In Paradise Lost John Milton tried to “justify the ways of God to man”. Stephen Fry did the opposite in more recent times on The Meaning of Life with Gay Byrne, castigating him for what he saw as his cruelty to, among others, children.

The latter is a theme that’s apposite to this tale of a Waltons-like family trying to come to grips with the Madeleine McCann-style abduction of their daughter Missy during a camping trip in Oregon.

The faith of her father, Mack (Sam Worthington), is severely tested  after Missy is snatched before he reaches regeneration in the most unlikely of ways, being summoned by God (‘Papa’) to the shack where Missy has supposedly been murdered.

The manner in which Mack finally accepts God’s grace (and his daughter’s celestial bliss) is the main business of this generally uplifting but occasionally simplistic – and indeed scripturally unorthodox – film.
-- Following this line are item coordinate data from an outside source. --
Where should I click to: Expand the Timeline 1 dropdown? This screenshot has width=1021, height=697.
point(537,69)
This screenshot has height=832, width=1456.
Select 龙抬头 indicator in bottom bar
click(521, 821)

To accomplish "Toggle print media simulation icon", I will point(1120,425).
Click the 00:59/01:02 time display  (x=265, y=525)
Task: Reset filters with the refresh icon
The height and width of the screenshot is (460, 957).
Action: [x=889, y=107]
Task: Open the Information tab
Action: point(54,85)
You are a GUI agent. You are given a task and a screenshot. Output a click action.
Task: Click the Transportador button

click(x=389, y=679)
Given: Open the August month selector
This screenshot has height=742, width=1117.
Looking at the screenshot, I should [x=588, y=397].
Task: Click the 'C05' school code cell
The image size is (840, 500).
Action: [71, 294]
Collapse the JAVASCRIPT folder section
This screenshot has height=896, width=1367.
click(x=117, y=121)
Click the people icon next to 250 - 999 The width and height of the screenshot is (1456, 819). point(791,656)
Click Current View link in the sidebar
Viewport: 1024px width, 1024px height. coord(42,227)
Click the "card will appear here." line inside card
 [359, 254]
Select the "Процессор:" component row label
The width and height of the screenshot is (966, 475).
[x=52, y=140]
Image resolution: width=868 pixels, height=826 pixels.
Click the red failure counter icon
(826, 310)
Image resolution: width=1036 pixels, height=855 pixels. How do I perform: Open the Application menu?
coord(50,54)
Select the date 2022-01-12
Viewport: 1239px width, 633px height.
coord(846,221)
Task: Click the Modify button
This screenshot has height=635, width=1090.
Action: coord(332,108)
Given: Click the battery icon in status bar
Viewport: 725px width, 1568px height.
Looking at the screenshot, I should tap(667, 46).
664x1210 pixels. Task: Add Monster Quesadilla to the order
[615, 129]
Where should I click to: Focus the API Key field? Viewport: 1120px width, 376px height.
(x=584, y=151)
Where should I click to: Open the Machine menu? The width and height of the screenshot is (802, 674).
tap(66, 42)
Call me old-fashioned but I didn’t think it was a good idea to make ‘Papa’ into a jolly Black woman (Octavia Spencer). Nor was I impressed by the casual depiction of Jesus (Avraham Alush), especially in the scenes where he walks on water with Mack. This is performed in a frivolous manner and will, I feel, play into the kind of prejudice Richard Dawkins tends to pounce on when he demeans Biblical tracts as ‘children’s stories’.

Catharsis

The film should have telegraphed Mack’s catharsis through more nuanced (and less pat?) means. As things stand what we’re presented with is more ‘Hollywood’ religion (at times almost soppy) than a more deeply-felt variety of it. This conduces to a kind of blandness that flies in the face of Mack’s befuddlement. All too often he appears content to play a dim contestant in a game in which his interlocutors toy playfully with him.

Neither was it advisable, in my view,  to personify the Holy Spirit and ‘wisdom’ as two beautiful women who dispense advice that, while well intentioned, sometimes comes across as more smug than spiritual.

But the film grows on you. If you accept the rigorous manner in which Mack is used as a conduit for emotional alchemy it will reward you with its genial charm.

In the central scenes he goes to the eponymous snow-clad shack to vent his wrath on her abductor. After his rendezvous with ‘Papa’ the snow disappears, becoming transmuted into a ‘garden of Eden’ environment. Here, after some gentle proddings from the Blessed Trinity he comes to an awareness that God has a plan for all of us. And a central part of that plan is not to judge – even murderers.

Cynics, I fear, will scoff at the perceived Sunday School  approach of the film with its ‘bumper sticker’ didacticism but its overall message about the overweening power of love is well taken, as is Mack’s embracing of forgiveness instead of a more tempting thirst for retribution in the face of almost unbearable grief.